Item position entries:

□ □ □

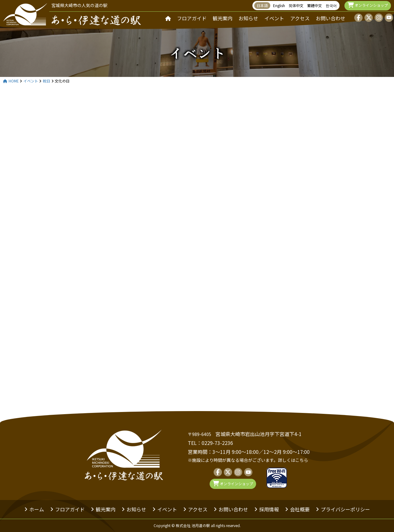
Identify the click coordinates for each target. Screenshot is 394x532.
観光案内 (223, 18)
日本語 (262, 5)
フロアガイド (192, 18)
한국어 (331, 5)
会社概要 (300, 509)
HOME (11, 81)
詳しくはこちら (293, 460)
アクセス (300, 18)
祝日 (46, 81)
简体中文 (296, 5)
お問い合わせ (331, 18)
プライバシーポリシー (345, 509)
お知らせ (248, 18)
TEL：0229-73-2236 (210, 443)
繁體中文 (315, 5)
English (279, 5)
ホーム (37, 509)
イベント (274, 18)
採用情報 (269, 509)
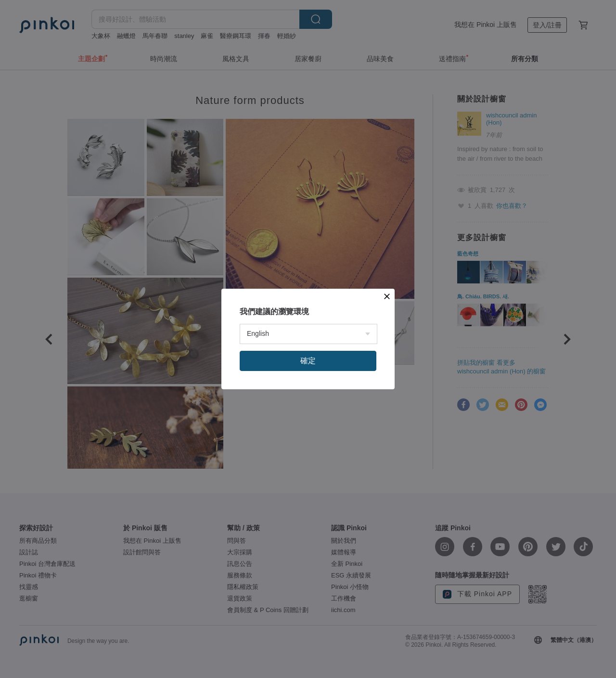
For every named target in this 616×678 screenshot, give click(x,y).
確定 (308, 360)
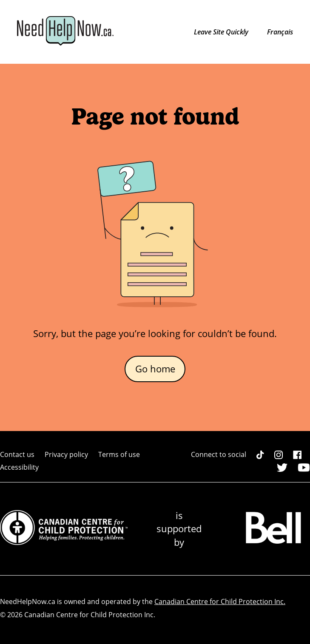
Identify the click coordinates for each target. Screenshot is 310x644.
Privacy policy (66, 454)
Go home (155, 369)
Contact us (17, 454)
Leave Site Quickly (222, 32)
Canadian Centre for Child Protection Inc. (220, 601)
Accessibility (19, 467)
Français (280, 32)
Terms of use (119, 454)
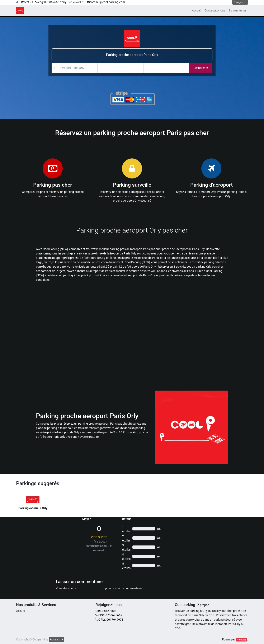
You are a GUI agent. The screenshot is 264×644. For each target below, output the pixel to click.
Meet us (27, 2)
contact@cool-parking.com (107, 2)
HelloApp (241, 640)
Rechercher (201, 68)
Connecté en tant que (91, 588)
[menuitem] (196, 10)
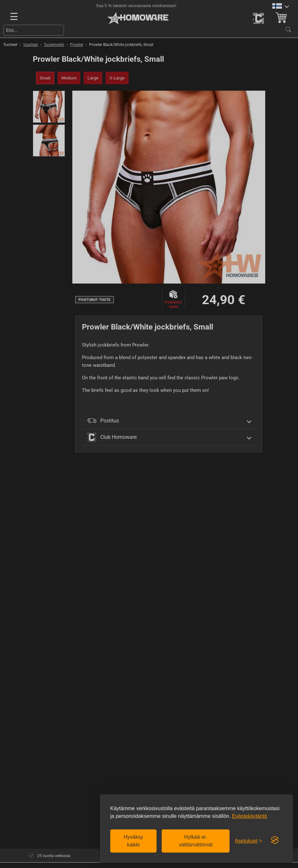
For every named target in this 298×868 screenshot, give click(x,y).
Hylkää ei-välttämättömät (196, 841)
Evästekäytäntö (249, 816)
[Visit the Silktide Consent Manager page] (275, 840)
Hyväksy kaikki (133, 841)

□ □ □

▸ **Exercise requirements**: Swap "target" for "item" throughout the data and write out all of its lines again with nothing else changed. Leave out the pictures.

▸ **Solution**:
Identify the click coordinates for each item. Screenshot is 394x532.
観光案内 (223, 18)
日本語 (262, 5)
フロアガイド (192, 18)
한국어 (331, 5)
会社概要 (300, 509)
HOME (11, 81)
詳しくはこちら (293, 460)
アクセス (300, 18)
祝日 (46, 81)
简体中文 (296, 5)
お問い合わせ (331, 18)
プライバシーポリシー (345, 509)
お知らせ (248, 18)
TEL：0229-73-2236 (210, 443)
繁體中文 (315, 5)
English (279, 5)
ホーム (37, 509)
イベント (274, 18)
採用情報 (269, 509)
For every named item in this 616×678 screenshot, give click(x,y).
確定 (308, 360)
Identify the click coordinates for each item. Screenshot is 310x644.
Privacy policy (66, 454)
Go home (155, 369)
Contact us (17, 454)
Leave Site Quickly (222, 32)
Canadian Centre for Child Protection Inc. (220, 601)
Accessibility (19, 467)
Français (280, 32)
Terms of use (119, 454)
You are a GUI agent. The screenshot is 264×644. For each item below, output the pixel to click.
Meet us (27, 2)
contact@cool-parking.com (107, 2)
HelloApp (241, 640)
Rechercher (201, 68)
Connecté en tant que (91, 588)
[menuitem] (196, 10)
For every named item in this 298×868 screenshot, give click(x,y).
Hylkää ei-välttämättömät (196, 841)
Evästekäytäntö (249, 816)
[Visit the Silktide Consent Manager page] (275, 840)
Hyväksy kaikki (133, 841)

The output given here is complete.